Outro problema relacionado ao cansaço é a desidratação, que amplifica os sintomas de fadiga. Sendo assim, para aqueles que querem lutar contra o sono é importante beber água, já que a hidratação facilita a circulação sanguínea e o transporte de nutrientes, processos importantes para sustentar algum nível de alerta mental.
A dica aqui é estabelecer lembretes para beber água, uma vez que pessoas cansadas frequentemente esquecem dessa necessidade.
Os neurologistas foram firmes ao desaconselhar o uso excessivo de estimulantes. Doses altas de cafeína ou bebidas energéticas podem provocar palpitações e ansiedade, criando um ciclo que consequentemente prejudica o sono da noite seguinte.
Outro erro comum é tentar compensar a baixa produtividade trabalhando mais ou sem pausas. Os especialistas explicam que o cérebro fatigado precisa de intervalos regulares para processar informações e evitar erros que podem comprometer a qualidade do trabalho.
É importante também criar o hábito de não mexer no celular antes de dormir, pois a luz azul das telas interfere na produção natural de melatonina. Um estudo do Instituto Norueguês de Saúde Pública mostrou que uma hora de tela na cama aumenta em 59% o risco de insônia e reduz em média 24 minutos a duração do sono.
Os membros da Academia Brasileira do Sono também enfatizam que o trabalhador deve evitar tomar decisões importantes no trabalho após uma noite mal dormida, além de se distanciar de posições que podem causar acidentes, como assumir a direção de um veículo, ou manipular uma máquina perigosa.
"A privação crônica do sono aumenta risco de doenças como hipertensão arterial, obesidade e diabete", alerta a Dra. Márcia Assis. A neurologista destaca que os prejuízos ocorrem desde a primeira noite e o risco é ainda maior quando vira rotina. Por essa razão, ela recomenda priorizar a necessidade pessoal ao invés do trabalho.

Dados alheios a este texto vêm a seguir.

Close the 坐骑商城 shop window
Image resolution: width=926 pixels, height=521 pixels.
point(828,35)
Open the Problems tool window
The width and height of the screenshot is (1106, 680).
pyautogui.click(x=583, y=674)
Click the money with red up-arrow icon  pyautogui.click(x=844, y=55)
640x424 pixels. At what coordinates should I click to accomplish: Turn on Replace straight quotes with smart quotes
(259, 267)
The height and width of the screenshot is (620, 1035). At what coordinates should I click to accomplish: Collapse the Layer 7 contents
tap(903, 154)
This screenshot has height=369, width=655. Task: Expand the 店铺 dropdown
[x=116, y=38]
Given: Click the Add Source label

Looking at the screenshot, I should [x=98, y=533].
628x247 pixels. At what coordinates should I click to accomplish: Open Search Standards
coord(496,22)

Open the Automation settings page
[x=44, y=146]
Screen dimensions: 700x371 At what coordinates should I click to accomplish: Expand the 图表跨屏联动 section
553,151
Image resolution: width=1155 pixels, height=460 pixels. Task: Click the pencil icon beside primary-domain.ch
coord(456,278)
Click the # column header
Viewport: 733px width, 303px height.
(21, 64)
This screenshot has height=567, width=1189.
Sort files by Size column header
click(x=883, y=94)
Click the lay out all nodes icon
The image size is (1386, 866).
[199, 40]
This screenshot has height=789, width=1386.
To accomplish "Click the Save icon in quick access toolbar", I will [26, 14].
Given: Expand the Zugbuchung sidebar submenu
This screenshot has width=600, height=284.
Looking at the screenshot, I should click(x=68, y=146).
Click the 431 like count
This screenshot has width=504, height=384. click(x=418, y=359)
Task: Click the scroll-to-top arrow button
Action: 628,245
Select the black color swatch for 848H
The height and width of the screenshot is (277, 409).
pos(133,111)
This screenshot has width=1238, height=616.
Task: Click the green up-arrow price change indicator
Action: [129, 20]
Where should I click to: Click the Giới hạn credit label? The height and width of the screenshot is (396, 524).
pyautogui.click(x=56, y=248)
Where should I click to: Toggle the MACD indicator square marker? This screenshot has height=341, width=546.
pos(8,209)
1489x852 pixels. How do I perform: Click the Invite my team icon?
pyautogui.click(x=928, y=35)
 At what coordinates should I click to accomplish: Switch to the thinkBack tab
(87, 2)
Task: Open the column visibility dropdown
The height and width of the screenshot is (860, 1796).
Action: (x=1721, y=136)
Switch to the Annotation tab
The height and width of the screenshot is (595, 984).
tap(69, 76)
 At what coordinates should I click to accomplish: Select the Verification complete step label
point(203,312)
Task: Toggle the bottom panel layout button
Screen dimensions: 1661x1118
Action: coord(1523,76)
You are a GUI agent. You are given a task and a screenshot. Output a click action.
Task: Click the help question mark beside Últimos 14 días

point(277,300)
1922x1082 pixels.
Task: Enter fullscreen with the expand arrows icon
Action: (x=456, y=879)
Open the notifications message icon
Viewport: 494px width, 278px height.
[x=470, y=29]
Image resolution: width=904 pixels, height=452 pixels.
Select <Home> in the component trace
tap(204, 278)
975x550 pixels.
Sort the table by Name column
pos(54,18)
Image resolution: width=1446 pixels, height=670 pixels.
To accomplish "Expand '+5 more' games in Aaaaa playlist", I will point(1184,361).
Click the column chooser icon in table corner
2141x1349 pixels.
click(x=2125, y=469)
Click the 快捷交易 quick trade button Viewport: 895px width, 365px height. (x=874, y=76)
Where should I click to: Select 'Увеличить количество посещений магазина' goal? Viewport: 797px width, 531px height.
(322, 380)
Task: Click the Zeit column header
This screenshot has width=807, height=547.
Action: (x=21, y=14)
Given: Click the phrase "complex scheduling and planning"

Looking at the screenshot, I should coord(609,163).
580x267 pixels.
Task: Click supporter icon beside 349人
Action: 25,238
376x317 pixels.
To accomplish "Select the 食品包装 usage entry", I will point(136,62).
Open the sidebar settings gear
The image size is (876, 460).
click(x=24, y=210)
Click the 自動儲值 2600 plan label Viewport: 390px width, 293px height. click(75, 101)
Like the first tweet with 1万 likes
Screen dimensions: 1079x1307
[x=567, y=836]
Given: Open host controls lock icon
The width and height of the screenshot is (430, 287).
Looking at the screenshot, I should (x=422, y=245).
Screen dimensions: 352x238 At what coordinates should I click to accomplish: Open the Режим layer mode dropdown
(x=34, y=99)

"Se não dormimos adequadamente em número de horas e em qualidade de sono não teremos uma produtividade ideal. Trabalhar sem dormir é como tentar correr com pouco combustível, você até começa, mas não vai longe", exemplifica.
A quantidade ideal para adultos, segundo a médica, é de 7 a 9 horas de sono por noite, com média de 8 horas. Ela ressalta que as necessidades podem variar de pessoa para pessoa, mas a recomendação nunca é menor do que 6 horas.
Vale destacar que, caso os problemas relacionados ao sono se tornem frequentes, o ideal é buscar uma ajuda profissional.